PRISM: Focusing on your characters, Anna, as an Asian American, how were you able to relate to Ginny?

Anna Jiang: The one thing that I never really appreciated about Ginny was how mean she was to customer service. I shop a lot and buy too many things, but I’m never mean to customer service. But everything else — I mean I agree with most of her statements about how to deal with the problems that Asian Americans are facing, and I feel like the more I read the play, the more I was kind of saying in my mind like, “Oh, this is me, minus the customer service bit.”

P: Brian, coming in to play the liberal white guy, I think he saw himself as the essential ally. How did you feel about playing this role?

Brian Dailey: Ally is one way to put it. I think that it’s important to recognize that by the end of the show we don’t, we’re not necessarily fond of this character. The lexicon of Brian White is vitriolic and harmful and rightly called out. He doesn’t approach the audience, though, in your classic high-collared, caped supervillain way, but he’s unfortunately just sort of this quintessential character that represents an unfortunate subset of our population that is sort of misled about how to start a conversation like this. So I think, more or less, I was just profoundly interested.

P: Monique, being from Jamaica, and having Valerie dealing with a lot of stereotypes associated with a black woman living in America, were there certain things that you felt you didn’t necessarily understand?

Monique Nugent: I feel like I unfortunately have had experiences that helped me to grasp where she’s coming from with certain things. It’s kind of like certain experiences did give me a framework for Valerie, but then I also appreciated all the research that we had to do for our characters to learn more about why they’re doing what they’re doing or what we think would happen in the moment from their perspective.

P: And then, Elijah, you had to play a character that was always fighting the stereotype of the easily angered or aggressive black man. Is that something you were able to relate to?

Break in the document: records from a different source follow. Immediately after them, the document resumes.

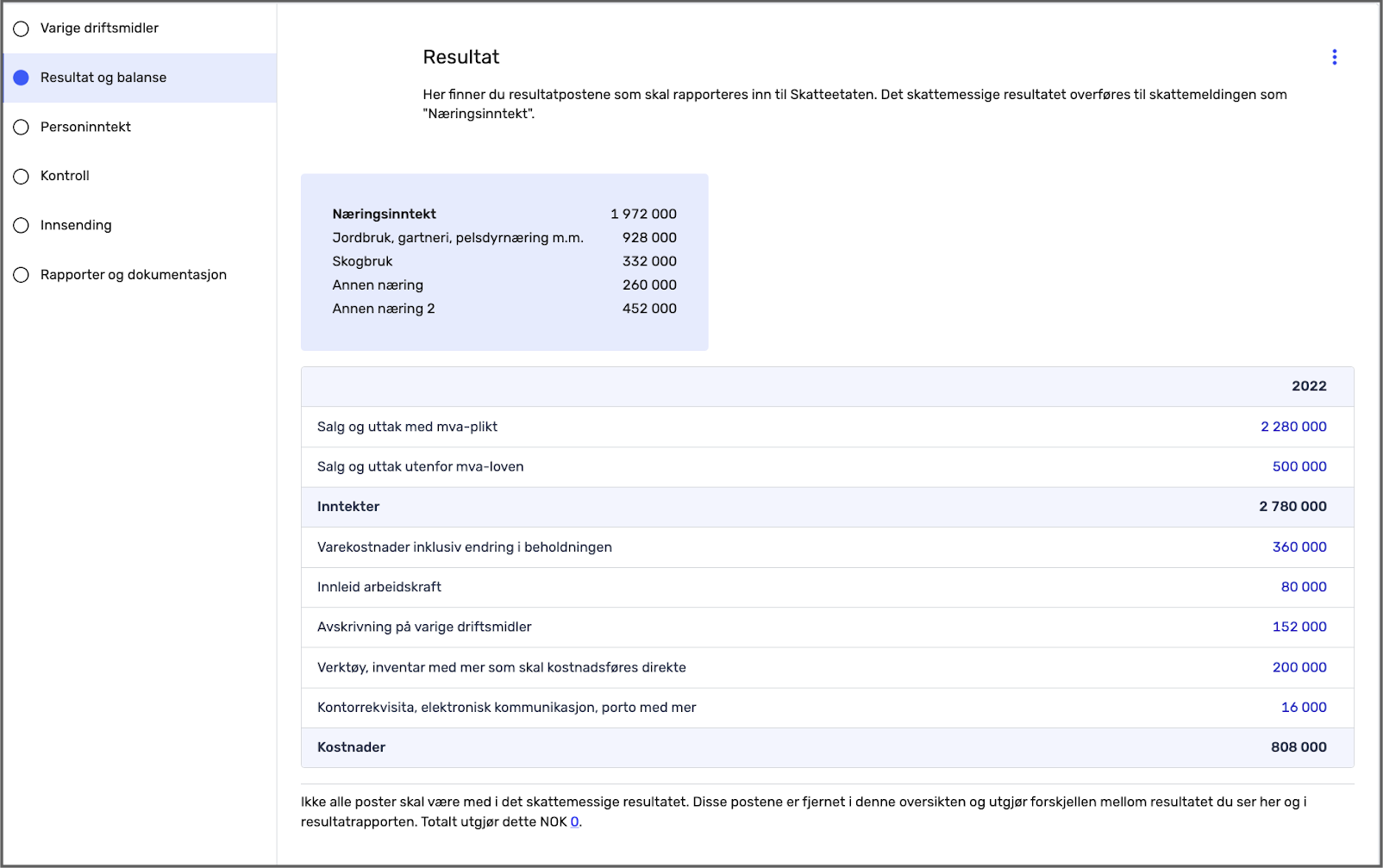1383x868 pixels.
Task: Open the 16 000 Kontorrekvisita amount
Action: tap(1303, 707)
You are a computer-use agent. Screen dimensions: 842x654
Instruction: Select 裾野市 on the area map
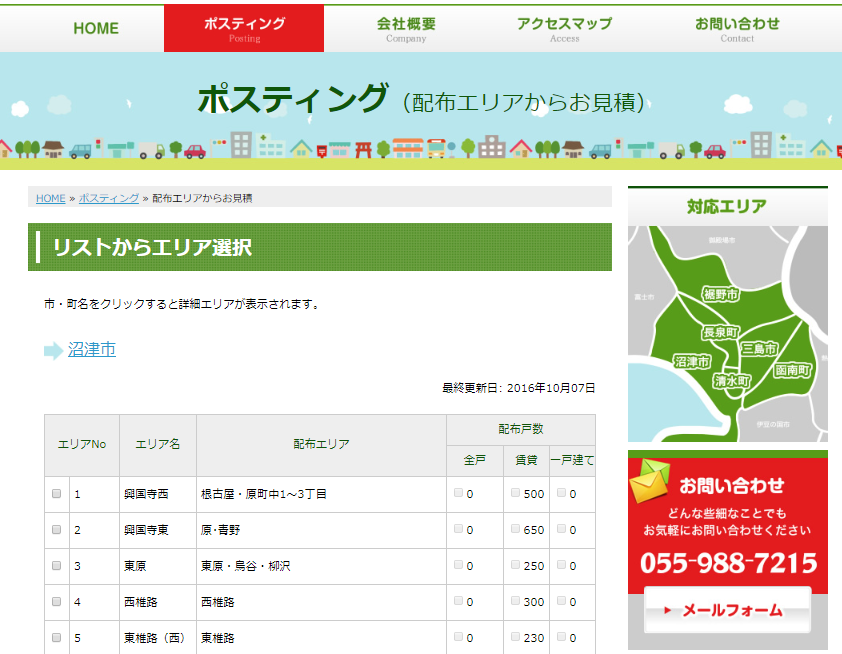tap(720, 294)
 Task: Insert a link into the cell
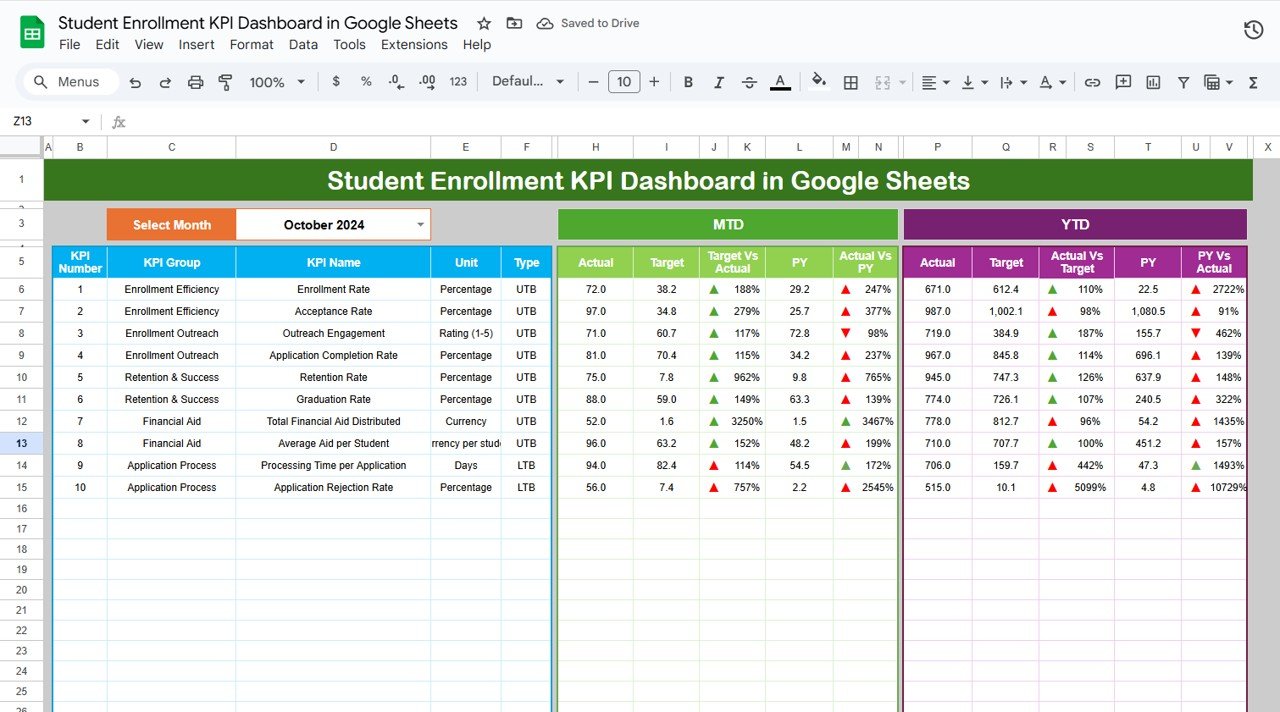1092,81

Elijah Michael Fremont: Well, I definitely know the stereotype. And I think it comes into play a lot when dealing with authority. There’s a way to disqualify a black man’s perspective by writing it off as angry or somehow violent in that way and I think approaching Jackson’s role — I’m not an angry person, I’m actually pretty calm most of the time — so I just feel like there’s a certain way that he was not seen as respectable or credible in many ways.

P: What kind of research did you all have to do?

MN: I wasn’t in the country at the time when Obama first won, I was actually still in Jamaica and I was in high school [Nugent came to the U.S. at age 16]. For my research, I had to speak to someone who actually went out and went door to door to campaign for Obama. He mentioned that a lot of African Americans at the time didn’t feel OK with going campaigning because they didn’t want to scare people in the community. And I feel like as Valerie, it’s the same thing we heard what she said to Brian: “You can imagine how fun New Hampshire was for me, like when I was trying to campaign for him.” In New Hampshire, being a single black female walking around door to door, I can just imagine how scary that would be.

AJ: I researched stereotypes for Asians. And you know, growing up, I just fit the stereotype of doing well in school. I just actually was not aware of a lot of the other things that, you know, people associate with Asian women like the whole like, you know, being a sex vixen or just being somebody who takes advantage of the man you know, uses her husband for money. I always just heard, you know, “You’re Asian, you’re supposed to do well in school,” and I was just like, “OK, I guess I’ll do that.” And so I didn’t really recognize that because I fit the stereotype, but I didn’t recognize how the stereotypes affected people who didn’t fit.

P: So transitioning into that dinner scene where you all come together at the end and have the discussion concerning Brian’s work, is there anything in particular that really stood out about that scene?

EMJ: One of the moments that was important was when we look at Jackson and Valerie’s relationship and how it comes — like, although it is pretty rough, it comes together in that scene a little bit. And the way that happens is through a shared experience of being black. That whole inside joke that goes on between them is something that allows them to reach each other on sort of an emotional level and that’s what is able to bring those two characters back together.

P: And do you feel like having that shared experience between two African American characters was intentional on the playwright’s part?

EMF: I think the fact that she has this black man and black woman working to try and figure it out. Even if it may not be perfect, it is no mistake at all. What that speaks to, is like even though we have these struggles of our own, we still have a shared experience that can unify us for the better. And we can. It may be hard for me to be a black man and move through this world on my own, as for you as a black woman, but if we do it together it will be a little bit easier for the both of us, and I think that she actually absolutely had intentions behind that.

P: And even in this shared experience through blackness and black versus white, we also had Ginny as the Asian. How do you think the playwright was able to really capture that idea of Asians and the model minority being seen on the outside of conversations about race and racism in America?

AJ: So the big thing right now, the conversation is the black and the white, and as a model minority, we don’t speak out and we just kind of let that happen. I was not even aware that I was allowed to be a part of the race conversation because nobody ever asked me to be a part of it. It wasn’t until I read this play and started working on it that I was like, “Oh my goodness, I am also allowed to have a voice and I should also be able to speak up.” And I realize I didn’t mind that I wasn’t a part of the conversation, but there are people who do.

P: Is there anything you want people to understand about this play that we didn’t discuss?

BD: I think it was Thoreau who said something like, “I see men everywhere hacking at the branches of evil but none hacking at the root,” and I think that this what Lydia Diamond meant. I think that message that we also hope promulgated was to, quite literally, set a stage for a conversation. And while there were those moments that you definitely want people to just be rendered speechless, you also want to ensure that not only does the audience laugh, but that their car ride home wasn’t a silent one.